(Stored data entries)

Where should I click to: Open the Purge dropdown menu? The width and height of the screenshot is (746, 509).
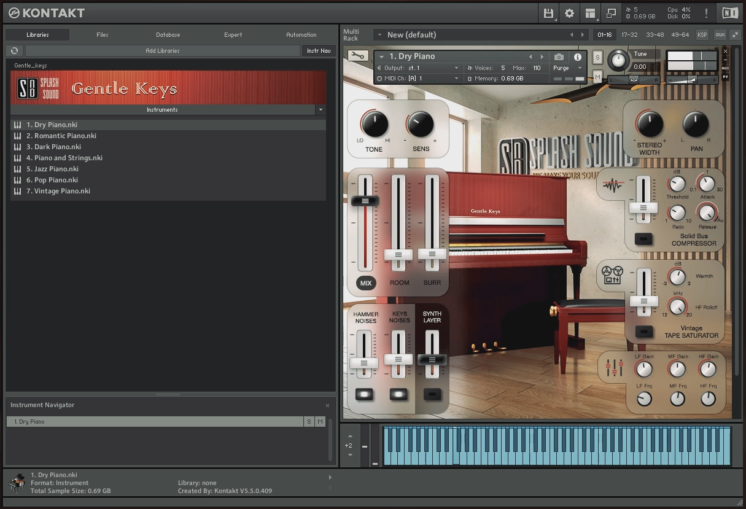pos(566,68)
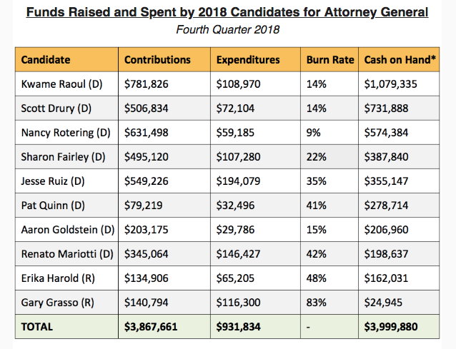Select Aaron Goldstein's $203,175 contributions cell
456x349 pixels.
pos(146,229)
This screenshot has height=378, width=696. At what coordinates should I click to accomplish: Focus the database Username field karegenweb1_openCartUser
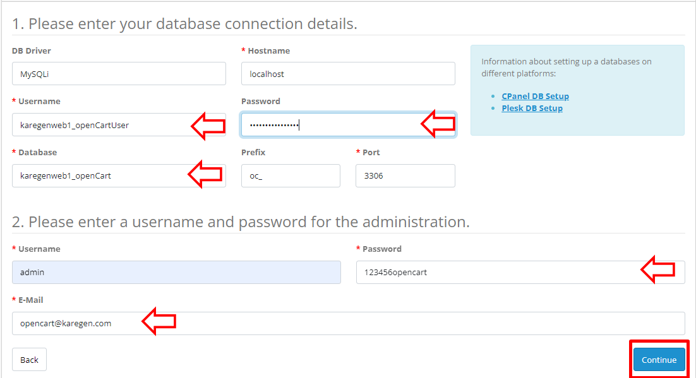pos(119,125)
* * *
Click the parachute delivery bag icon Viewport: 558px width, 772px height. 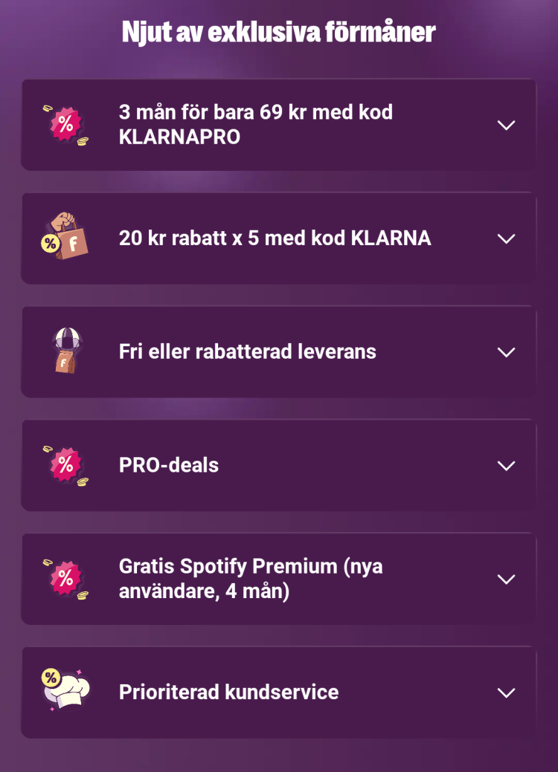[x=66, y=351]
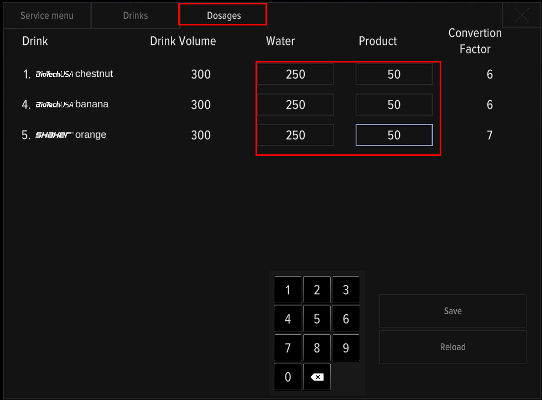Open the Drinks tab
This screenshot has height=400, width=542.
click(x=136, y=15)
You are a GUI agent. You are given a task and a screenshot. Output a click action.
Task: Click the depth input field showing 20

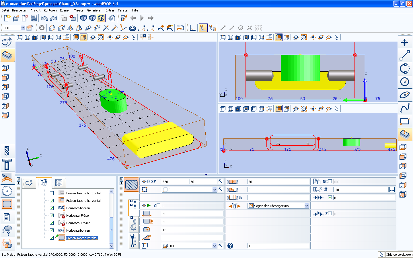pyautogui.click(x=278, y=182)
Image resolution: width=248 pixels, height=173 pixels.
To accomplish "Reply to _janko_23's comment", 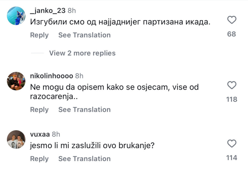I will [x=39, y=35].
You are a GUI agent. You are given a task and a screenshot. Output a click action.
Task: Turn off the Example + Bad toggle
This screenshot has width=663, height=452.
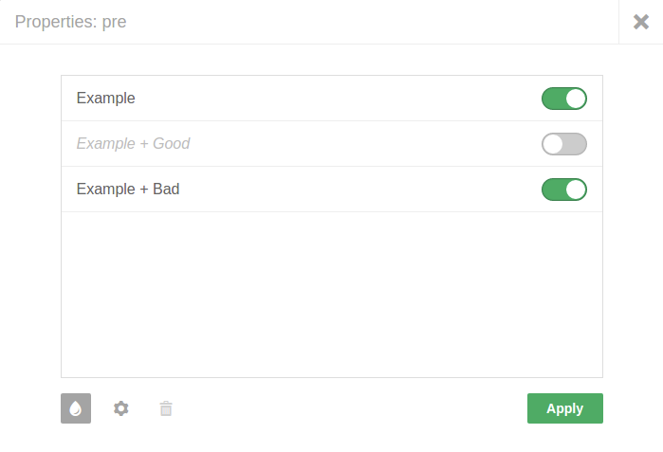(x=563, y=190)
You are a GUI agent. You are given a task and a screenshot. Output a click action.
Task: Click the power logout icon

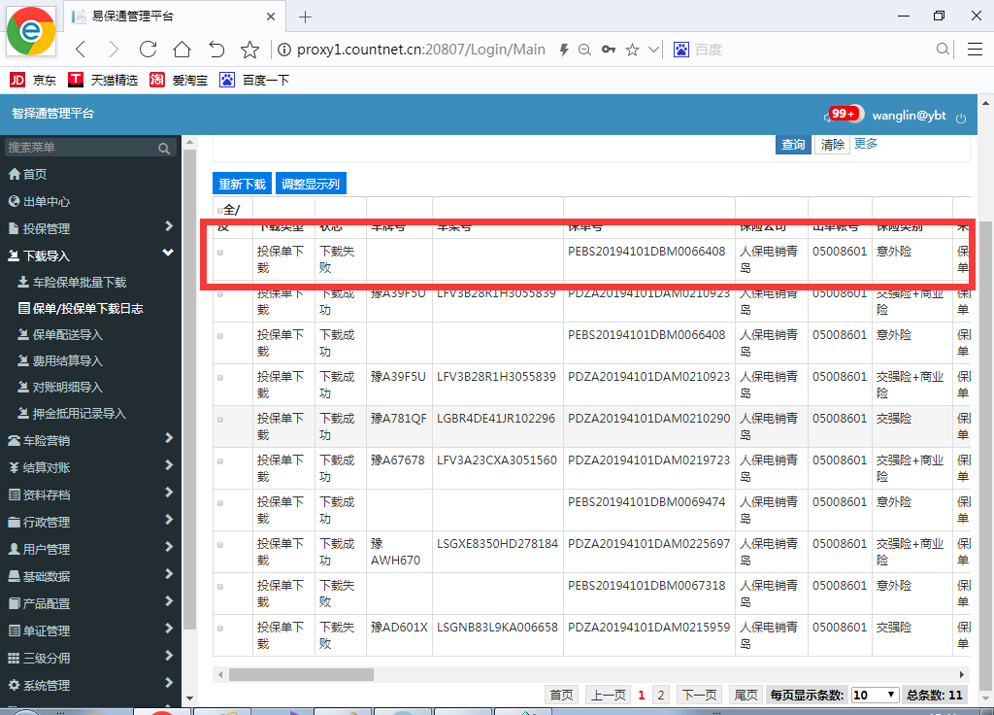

• How to complete this task: Give again the stretch of the entries above that begins at the line with "Task: Turn off the Example + Bad toggle" and ends at the line with "Task: Click the power logout icon", word for word, with no pictures.

• Result for this task:
Task: Turn off the Example + Bad toggle
This screenshot has width=663, height=452.
(x=563, y=190)
You are a GUI agent. You are given a task and a screenshot. Output a click action.
Task: Click the power logout icon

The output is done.